Yo creo que todo poeta auténtico (los hay
simplemente aficionados, y en verdad que son la mayoría) se caracteriza porque después
de un proceso de depuración muy laborioso y lleno de meandros hace suyo un
espacio, un tiempo, un tema, y desde ese instante gira siempre alrededor de él,
o al menos en su proximidad. Es lo que ha hecho con exquisita brillantez y con
espectaculares resultados Pascual García: pintar con los colores de sus versos
el cuadro al óleo de su infancia, en una época difícil y en un lugar pobre.
Así, los poemas se convierten en testimonios, en cajitas llenas de formol donde
el tiempo queda apresado y retratado, en misteriosos anaqueles donde se ordenan
los recuerdos de un tiempo que la literatura rescata del olvido absoluto.
Desde el punto de vista técnico, Pascual García
sigue utilizando con elegancia los endecasílabos y heptasílabos, y continúa comprometido
en un proceso depurativo del lenguaje que lo lleva a acendrarse en una pureza
de arcilla o de luz, donde ya no se persigue la pirotecnia sino la autenticidad
exacta de las palabras, de las frases, de las ambientaciones. Unamuno opinó una
vez que la poesía era demasiado importante como para convertirse en música,
pero se quedó a un peldaño de la verdad, porque el poeta auténtico sí que
construye sus versos sobre un pentagrama emocional lleno de cadencias y ritmos.
Lo que evita es el sonsonete, que
tantos confunden erróneamente con la eufonía. Música es Vivaldi. Sonsonete es
King África.
En el poema “Jornaleros” asegura Pascual que él escribe
para recordar las supervivencias anónimas y heroicas de tantos hombres humildes
como han tenido que padecer la ignominia de la Historia. Pocas veces ética y
estética se han unido con tanta brillantez en un libro de versos.

○ ○ ○ ○

### Encargo de trabajo:
Responde a estas preguntas sobre el fragmento acerca de la poesía de Pascual García:
1. ¿Qué tipos de versos sigue utilizando Pascual García?
2. ¿Qué opinó Unamuno sobre la poesía?
3. ¿En qué poema asegura Pascual que escribe para recordar a tantos hombres humildes?

### Material recopilado:
○ ○ ○ ○

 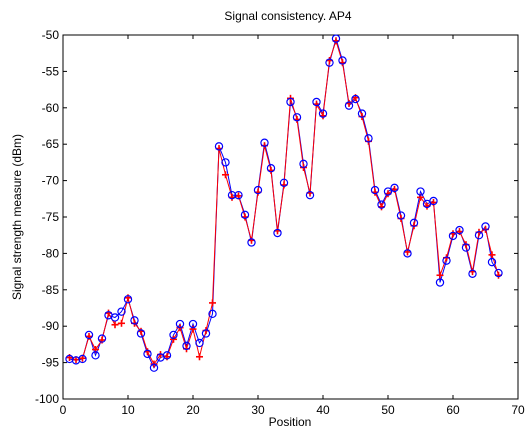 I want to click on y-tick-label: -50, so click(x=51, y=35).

○ ○ ○ ○

### Tarea resuelta:
1. Endecasílabos y heptasílabos.
2. Que era demasiado importante como para convertirse en música.
3. En "Jornaleros".